▶ **What is asked**
Can you put the data from the line holding "Where should I" through the line holding "pyautogui.click(x=469, y=149)", inclusive, into a two-column CSV with columns named request and answer, one row per item, each value in a single quoted field with line breaks replaced by spaces, and the pictures left out?

▶ **Given information**
================

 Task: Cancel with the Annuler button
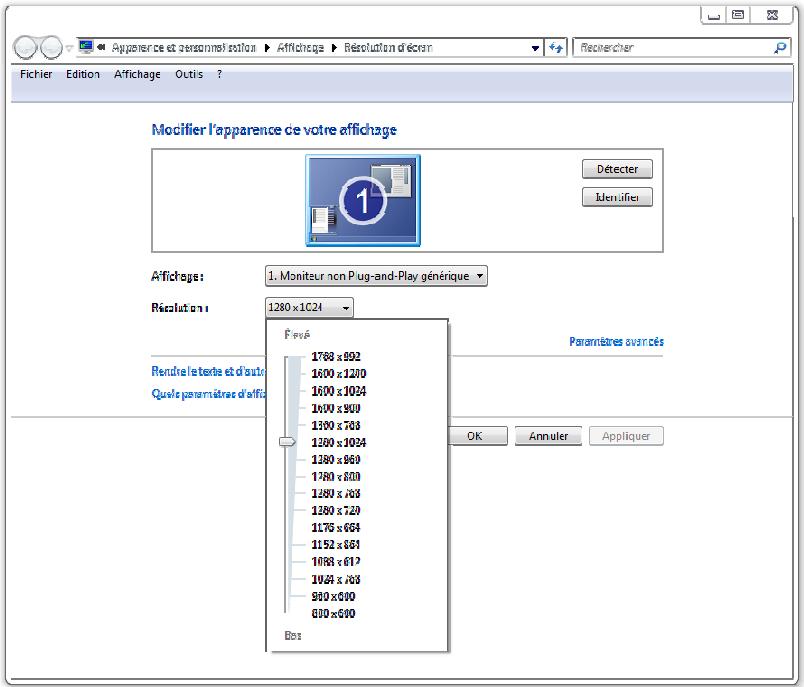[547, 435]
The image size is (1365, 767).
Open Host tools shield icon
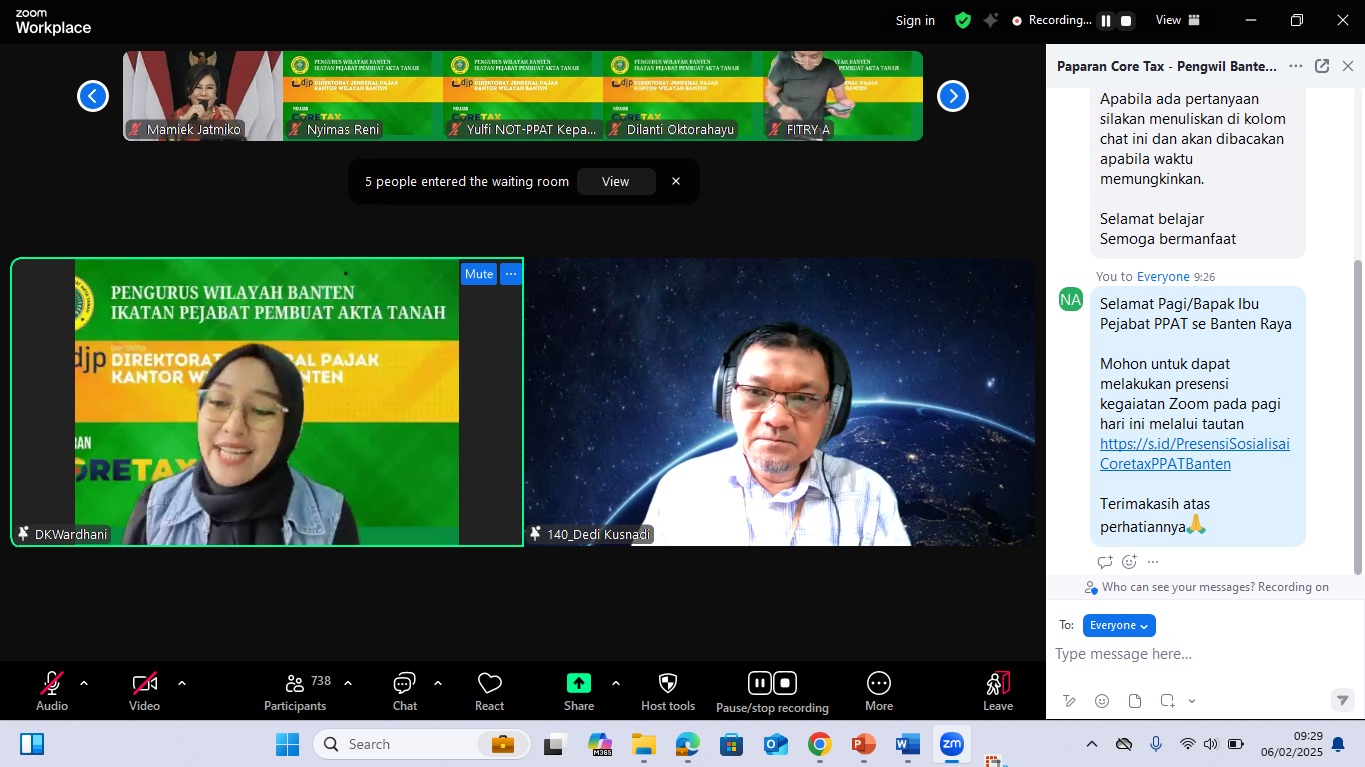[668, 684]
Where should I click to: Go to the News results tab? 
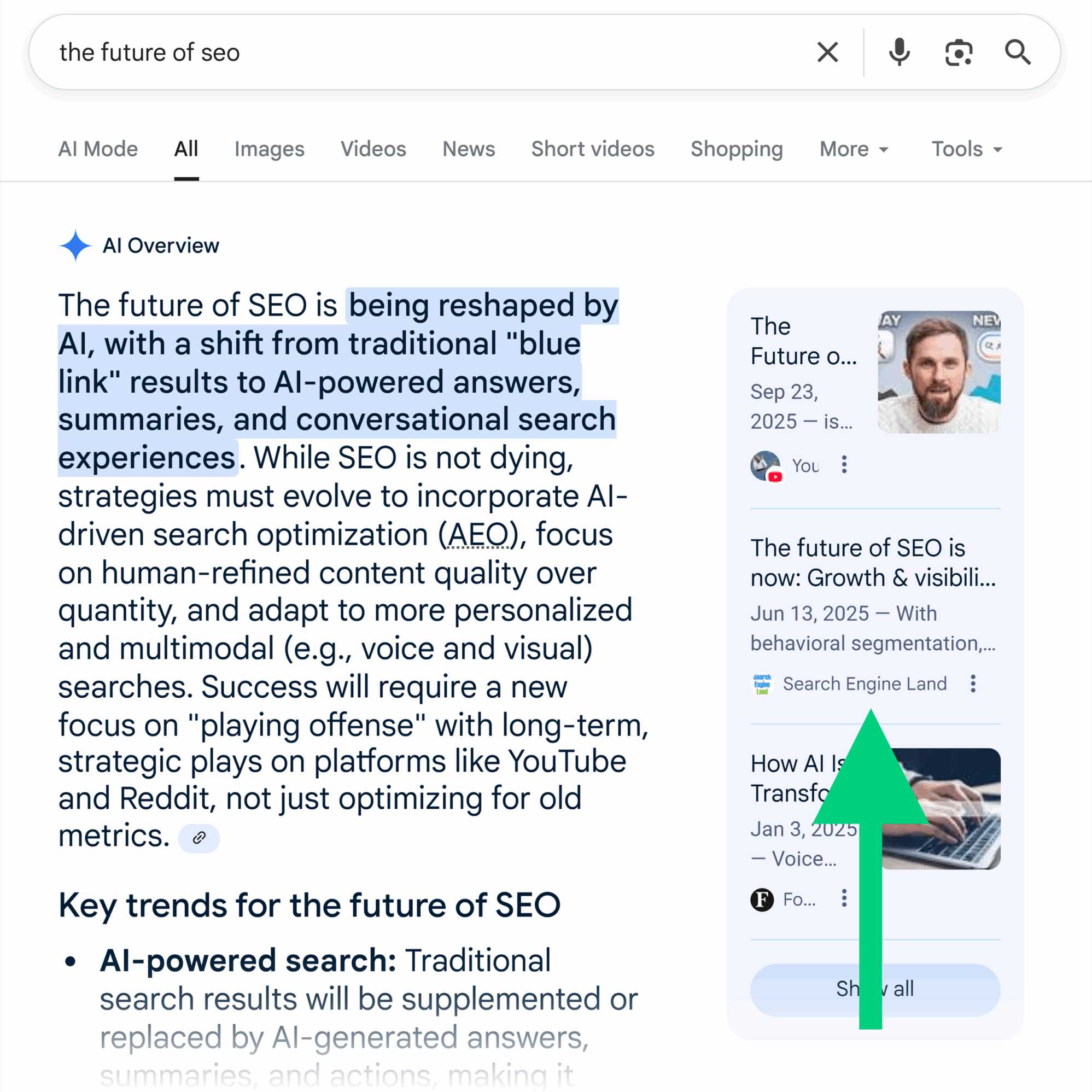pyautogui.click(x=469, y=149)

================

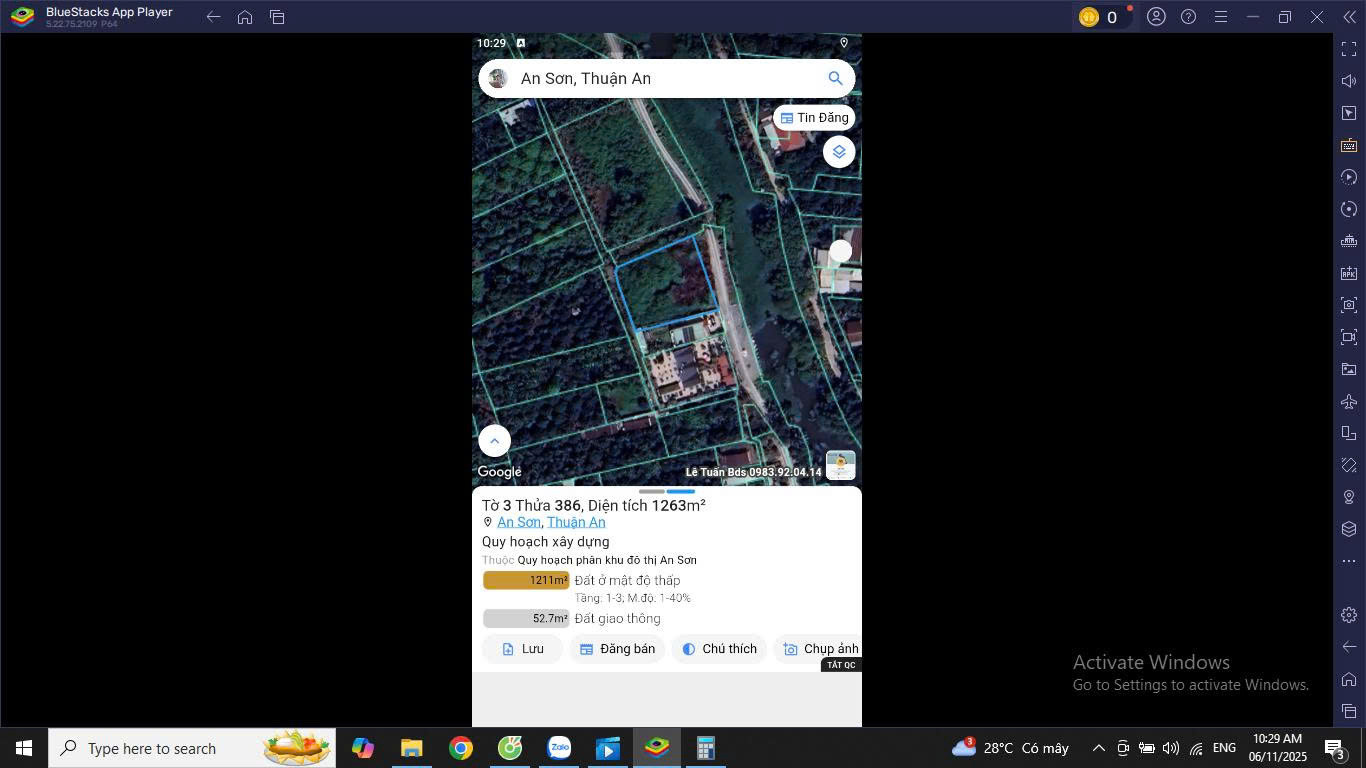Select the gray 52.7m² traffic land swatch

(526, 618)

================

▶ **Exercise result**
request,answer
"Where should I click to: Go to the News results tab?","pyautogui.click(x=469, y=149)"